### Exercise prompt
Pull out each line of the data below that contains the word "height", and copy those lines in the order they appear.

### Material for the task
--*--

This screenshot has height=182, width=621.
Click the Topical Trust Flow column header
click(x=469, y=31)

--*--

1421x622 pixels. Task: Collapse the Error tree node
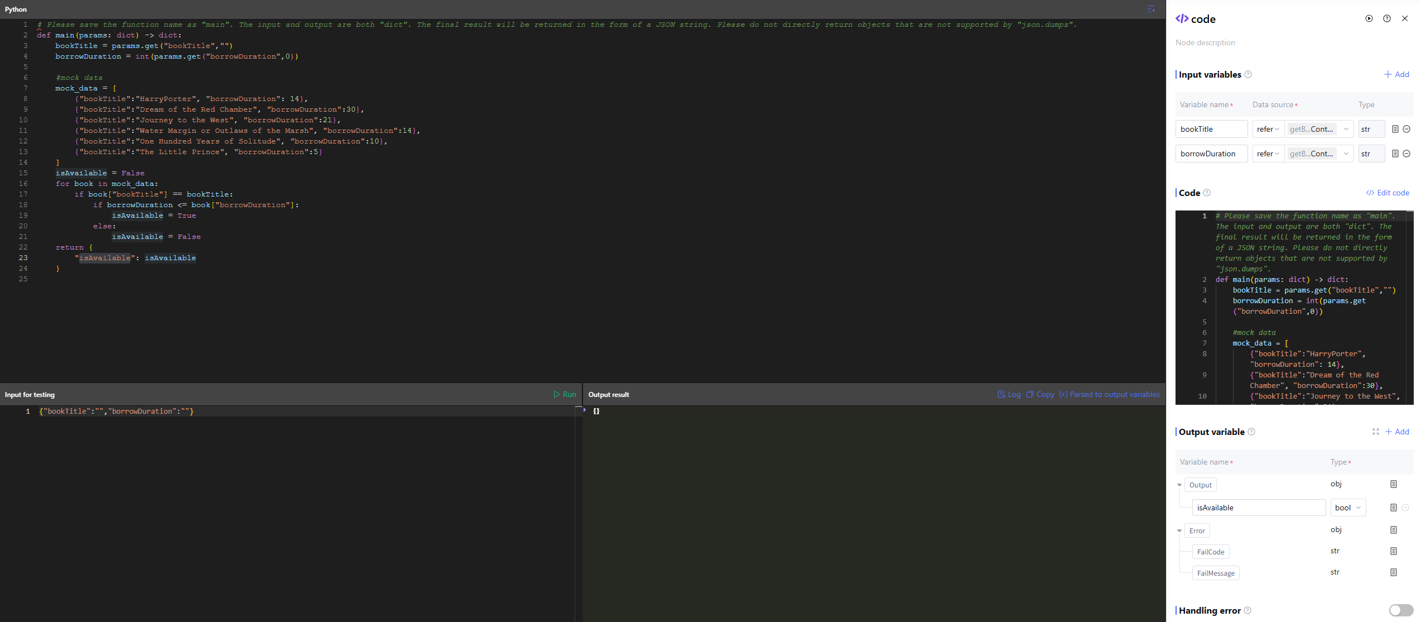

--*--

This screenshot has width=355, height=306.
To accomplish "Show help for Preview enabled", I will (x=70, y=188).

--*--

### Worked answer
This screenshot has height=182, width=621.
This screenshot has width=355, height=306.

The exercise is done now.